Moreover, this PSI model is fully in accordance with the KIRCHOFF LAW of thermal radiation, stating that:
e = E*a
the total emissivity of a body, at any temperatures, is proportional to the coefficient of absorbance.
Therefore, it is correct to multiply the average absorbance of Earth in 1 year (0.5 of solar energy received) x emissivity of the surfaces of Earth (0.82).
No matter whether a body is spherical, or cubic, or anything else, it is fully correct to multiply the actual energy it absorbs x its average emissivity, and that’s what I’ve done!
So, please, study the Kirchoff Law, before posting!
But it is not over yet!
I can easily prove that the PSI model is fully correct and totally in agreement with our positions, as PSI members, against the bogus theories of GHE/AGW, because someone yesterday told me that maybe the emissivity of Earth surface can be higher than 0.82.
That’s a correct remark; I actually took an approximate value 0.82, since it is difficult to work out a precise number of average emissivity for millions different surfaces here on Earth.
But I can easily prove that the PSI model also works with a greater emissivity.
So, let’s take an average emissivity of Earth surface for 0.88 (very high).
Then we get:
1367 x 0.7 x 0.5 x 0.88 = 421 W/m^2
( 421/5.67 x 10^ -8) ^0.25 = 293.5 K = 20.4°C
So, even assuming a higher emissivity of Earth’s surface, corresponding for instance, to 20.4°C average temperature, then the lower average temperature of Earth recorded by weather stations can easily be explained by taking into account the COOLING EFFECT OF WATER CYCLE! (rains, snows, hail, cold winds, etc.
The PSI model explains only the effect on the surface temperature of the average solar radiation reaching a rotating planet as our Earth is, in 1 year, without taking into account other factors (in the model we don’t take the emissivity of air, clouds, etc.).

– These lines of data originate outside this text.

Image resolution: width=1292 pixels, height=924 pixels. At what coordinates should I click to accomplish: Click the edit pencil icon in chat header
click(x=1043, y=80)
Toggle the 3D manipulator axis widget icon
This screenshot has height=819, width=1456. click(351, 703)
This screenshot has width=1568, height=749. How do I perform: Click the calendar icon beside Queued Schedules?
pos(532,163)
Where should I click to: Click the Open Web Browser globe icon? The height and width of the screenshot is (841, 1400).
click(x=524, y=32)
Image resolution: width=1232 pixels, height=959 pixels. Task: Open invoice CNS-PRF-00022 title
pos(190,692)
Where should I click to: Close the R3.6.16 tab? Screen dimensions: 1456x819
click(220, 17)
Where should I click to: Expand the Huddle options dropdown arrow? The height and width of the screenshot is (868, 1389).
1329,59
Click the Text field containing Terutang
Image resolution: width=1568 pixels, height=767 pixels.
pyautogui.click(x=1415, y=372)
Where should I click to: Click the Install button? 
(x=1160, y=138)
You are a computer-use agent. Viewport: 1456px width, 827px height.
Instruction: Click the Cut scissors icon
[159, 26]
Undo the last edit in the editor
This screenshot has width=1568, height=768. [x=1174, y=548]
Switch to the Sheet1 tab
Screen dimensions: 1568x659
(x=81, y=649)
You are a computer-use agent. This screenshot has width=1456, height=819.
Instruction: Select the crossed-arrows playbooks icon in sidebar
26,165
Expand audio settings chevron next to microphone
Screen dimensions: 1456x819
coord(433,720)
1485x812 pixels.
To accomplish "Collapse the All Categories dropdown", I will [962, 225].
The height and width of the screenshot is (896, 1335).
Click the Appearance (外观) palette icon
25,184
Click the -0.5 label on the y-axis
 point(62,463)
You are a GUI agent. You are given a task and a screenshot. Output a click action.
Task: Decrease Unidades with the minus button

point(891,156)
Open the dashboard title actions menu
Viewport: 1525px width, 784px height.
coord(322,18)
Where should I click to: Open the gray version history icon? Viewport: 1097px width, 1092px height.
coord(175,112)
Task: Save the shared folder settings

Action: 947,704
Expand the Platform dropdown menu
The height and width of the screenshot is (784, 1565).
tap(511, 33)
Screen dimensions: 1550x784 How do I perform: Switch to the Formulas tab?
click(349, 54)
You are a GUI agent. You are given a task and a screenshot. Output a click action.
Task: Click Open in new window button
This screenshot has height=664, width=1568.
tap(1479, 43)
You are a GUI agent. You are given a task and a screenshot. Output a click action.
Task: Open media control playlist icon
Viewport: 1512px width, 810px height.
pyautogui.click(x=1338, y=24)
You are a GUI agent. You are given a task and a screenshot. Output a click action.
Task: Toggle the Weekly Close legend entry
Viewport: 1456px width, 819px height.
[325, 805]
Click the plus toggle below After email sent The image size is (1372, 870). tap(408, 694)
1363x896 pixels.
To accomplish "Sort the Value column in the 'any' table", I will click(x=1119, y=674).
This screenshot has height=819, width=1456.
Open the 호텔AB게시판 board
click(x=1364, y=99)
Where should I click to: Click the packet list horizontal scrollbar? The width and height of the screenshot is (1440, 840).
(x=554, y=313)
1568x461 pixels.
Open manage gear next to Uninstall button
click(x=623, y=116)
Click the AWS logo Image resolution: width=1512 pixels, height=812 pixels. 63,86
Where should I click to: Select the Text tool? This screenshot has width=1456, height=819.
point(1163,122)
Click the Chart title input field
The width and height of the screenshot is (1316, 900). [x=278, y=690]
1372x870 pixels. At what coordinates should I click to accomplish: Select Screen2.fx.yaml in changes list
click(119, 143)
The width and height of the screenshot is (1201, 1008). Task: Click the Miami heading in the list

But the water cooling effect on Earth is very powerful:
2.4 x 10^6 x 5 x 10^17 = heat vapor x quantity of vaporized water
This corresponds to a huge amount of energy: 3.8 x 10 ^16 W
Namely, 1/3 of the energy from the Sun to the Earth is moving the water cooling cycle and that’s completely disregarded by AGW/GHE supporters!
So, the average “solar” temperature of Earth = 20.4 ° C less 4°- 5° of cooling by the water cycle = 15°-16° C of average temperature of Earth!
The PSI model is totally correct because it explains clearly that the average temperature of Earth (nearly 15°C) can be worked out by taking into account the average solar irradiation absorbed by a rotating body such as our Earth in one year, with a surface average emissivity and WITHOUT any sort of mysterious “backradiation”, GHE, etc.
The PSI model is totally correct because it shows only the average temperature of the surface, BEFORE the cooling convective effect of the WATER CYCLE.
The PSI model can also foresee an average surface temperature of Earth of – say – 20°C and then the difference with the average temperature of Earth (15°C) is due to the WATER COOLING CYCLE.
So, everything is fully working and without the need for a GHE to explain the differences! Earth is heated by our Sun (to 15-20°C as an average) and then the atmosphere is COOLING (and not heating) through the water cycle.
But, please, I would appreciate that those who are posting comments read better, before posting.